ZEYTİN AĞACININ ANAVATANI VE TARİHÇESİ
Oleacea familyasının bir üyesi olan zeytinin (Olea europaea L.) tarihi milattan on bin yıl öncesine dayanır. Anavatanı, Güneydoğu Anadolu Bölgesini’ni de içine alan Yukarı Mezopotamya ve Güney Ön Asya’dır. Bugünkü Akdeniz’de kök salan zeytin M.Ö. 4000 lerde ilk defa Samiler tarafından ıslah edilmiş ve kültüre alınmış.

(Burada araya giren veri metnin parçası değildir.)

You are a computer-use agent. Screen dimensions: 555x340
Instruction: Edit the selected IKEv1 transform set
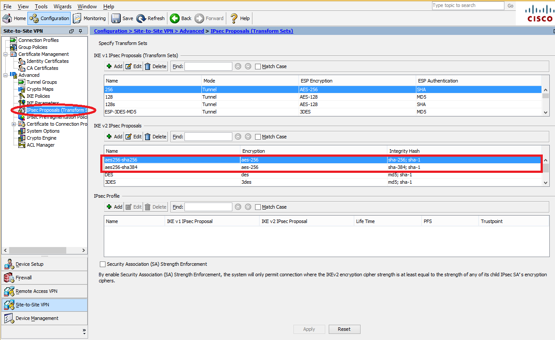coord(133,66)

Zeytinin dünyaya yayılışı üç yoldan olmuştur. İlk olarak Batı Anadolu’ya ve oradan da Ege Adaları yoluyla Yunanistan, İtalya, Fransa ve İspanya’ya kadar uzanmıştır. İkinci olarak Suriye ve Mısır üzerinden Tunus ve Fas’a ilerleyerek Akdeniz’in tüm kıyılarına yayılmıştır. Üçüncü olarak Irak ve İran üzerinden Pakistan ve Çin’e ilerlemiştir. 16. Yüzyılda İspanyollar tarafından Güney ve Kuzey Amerika’ya götürülmesi ile zeytinin dünyadaki yayılışı tamamlanmıştır.
Yayıldığı her yerde çok değer görmüş zeytin. İnsanlığa tanrının bir armağanı olarak kabul edilmiş ve değeri o kadar kutsanmış ki Mısır Güneş Tanrısı Ra’nın mezarına ışık kaynağı, tarihte kralların asası, din adamlarının kutsal yağı olmuş.
Eski Ahitte Nuh’ a zeytin dalı getiren güvercin sayesinde barışın simgesi; İbranice yazılmış bir İncil kitabı olan hakimler kitabına göre ağaçların kralı, tufana direnmesiyle ölümsüzlüğün sembolü olmuş zeytin. Efsanelere konu olmuş, masallara destanlara kahraman olmuş zeytin. Her topluluk bir inanç geliştirmiş zeytine dair. Kutsanmış, saygı görmüş, el üstünde tutulmuş
Günümüzde ilaç endüstrisinin bu kadar gelişmiş olmasına karşın bir kaşık zeytinyağının birçok yararı olduğu düşünülür. Zeytin ağacı akıl ve zaferin, zeytin dalı barışın, zeytinyağı da saflık ve sadeliğin sembolü olmuştur.